After all these deductions are taken out, the office knows your net income.

Finally, they will determine your 30% contribution and deduct it from the max benefit.

They expect you to contribute 30% of that toward your food costs, so they’ll subtract 30% of your net income from the maximum benefit for your household size. 

Let’s see it in action.

I know this is confusing, so let’s see how this applies to Sarah. Sarah is a single working mother who is raising her two children. She earns minimum wage and pays $992 per month for her tiny apartment.

The first step is to calculate Sarah’s income. At the minimum wage of $7.25, she earns about $1,256 per month.

Now we have to process the deductions. 

We start by deducting the standard deduction from Sarah’s income. That’s $177 because there are three people in her household. Her remaining income is $1,079.
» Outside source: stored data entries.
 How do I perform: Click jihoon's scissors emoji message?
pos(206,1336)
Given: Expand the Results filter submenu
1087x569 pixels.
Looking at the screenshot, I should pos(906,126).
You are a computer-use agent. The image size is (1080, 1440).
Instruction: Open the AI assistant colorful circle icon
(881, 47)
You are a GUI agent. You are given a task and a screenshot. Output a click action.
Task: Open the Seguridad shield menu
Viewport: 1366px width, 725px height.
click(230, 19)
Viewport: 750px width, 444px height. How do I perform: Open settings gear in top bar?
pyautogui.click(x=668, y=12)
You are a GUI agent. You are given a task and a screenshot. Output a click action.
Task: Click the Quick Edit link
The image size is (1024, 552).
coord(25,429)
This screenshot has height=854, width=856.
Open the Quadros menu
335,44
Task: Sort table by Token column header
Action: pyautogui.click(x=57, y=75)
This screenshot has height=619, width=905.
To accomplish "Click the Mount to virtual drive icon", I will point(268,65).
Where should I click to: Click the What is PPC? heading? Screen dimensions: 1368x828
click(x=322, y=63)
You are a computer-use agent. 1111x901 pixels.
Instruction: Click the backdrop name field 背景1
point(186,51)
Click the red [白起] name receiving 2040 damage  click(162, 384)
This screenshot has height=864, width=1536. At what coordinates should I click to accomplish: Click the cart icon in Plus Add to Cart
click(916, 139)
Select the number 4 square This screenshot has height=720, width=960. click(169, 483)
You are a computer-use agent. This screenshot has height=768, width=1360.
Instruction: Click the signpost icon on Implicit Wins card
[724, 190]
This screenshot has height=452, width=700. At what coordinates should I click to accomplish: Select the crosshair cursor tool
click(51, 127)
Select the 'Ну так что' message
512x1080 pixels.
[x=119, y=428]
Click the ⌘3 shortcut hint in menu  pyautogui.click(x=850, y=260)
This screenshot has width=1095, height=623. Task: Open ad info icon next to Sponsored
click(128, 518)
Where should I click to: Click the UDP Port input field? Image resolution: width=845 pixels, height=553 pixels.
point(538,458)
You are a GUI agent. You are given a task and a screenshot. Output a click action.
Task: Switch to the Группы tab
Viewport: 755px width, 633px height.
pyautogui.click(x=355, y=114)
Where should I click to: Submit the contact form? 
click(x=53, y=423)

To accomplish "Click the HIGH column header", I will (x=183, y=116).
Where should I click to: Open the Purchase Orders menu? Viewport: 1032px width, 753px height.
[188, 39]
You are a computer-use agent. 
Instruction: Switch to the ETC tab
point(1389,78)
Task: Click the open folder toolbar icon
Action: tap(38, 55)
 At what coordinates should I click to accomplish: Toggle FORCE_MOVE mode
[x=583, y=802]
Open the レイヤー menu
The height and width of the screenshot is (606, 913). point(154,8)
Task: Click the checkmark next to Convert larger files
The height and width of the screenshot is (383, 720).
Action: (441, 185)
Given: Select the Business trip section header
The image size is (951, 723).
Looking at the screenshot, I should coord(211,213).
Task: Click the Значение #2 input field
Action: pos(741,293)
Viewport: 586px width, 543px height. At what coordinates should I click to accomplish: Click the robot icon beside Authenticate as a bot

Next, we deduct the earnings deduction, which is 20% of Sarah’s earned income. Her earned income is $1,256 per month, so we subtract 20% of that. That’s $251, so her remaining income is $828.

Sarah doesn’t pay child support, so we don’t need to worry about the child support deduction.

Sarah does pay child care costs of $78 per month, so we will have to deduct that for the dependent care deduction. Her remaining income is $750, which is what we’ll call the countable income in the next step. 

Now we have to calculate the excess shelter deduction, which is more complicated. First, we need to figure out what half of her countable income is. Since we’re at $750 now, half of that would be $375. Now, we take her total housing costs of $992 and the $375, which is half of her countable income. That’s $617. However, there is a shelter deduction cap of $597 and she doesn’t qualify for an exemption from that. As a result, her shelter deduction is maxed out at $597, so we subtract that deduction from her remaining countable income. $750 minus $597 is $153. 

Her net income, according to the food stamps office, is $153. 

STEPEQUATIONDEDUCTION AMOUNTCOUNTABLE INCOME
Income
Add all income$$1,256
Standard DeductionSubtract Standard Deduction amount for household size$177$1,079
Earnings DeductionSubtract 20% of earned income$251$828
Child SupportSubtract child support paid$0$828
Dependent Care
Subtract out-of-pocket costs for dependent care$78$750
Excess Shelter DeductionSubtract half of Countable Income from total Shelter Costs. Cap is $597.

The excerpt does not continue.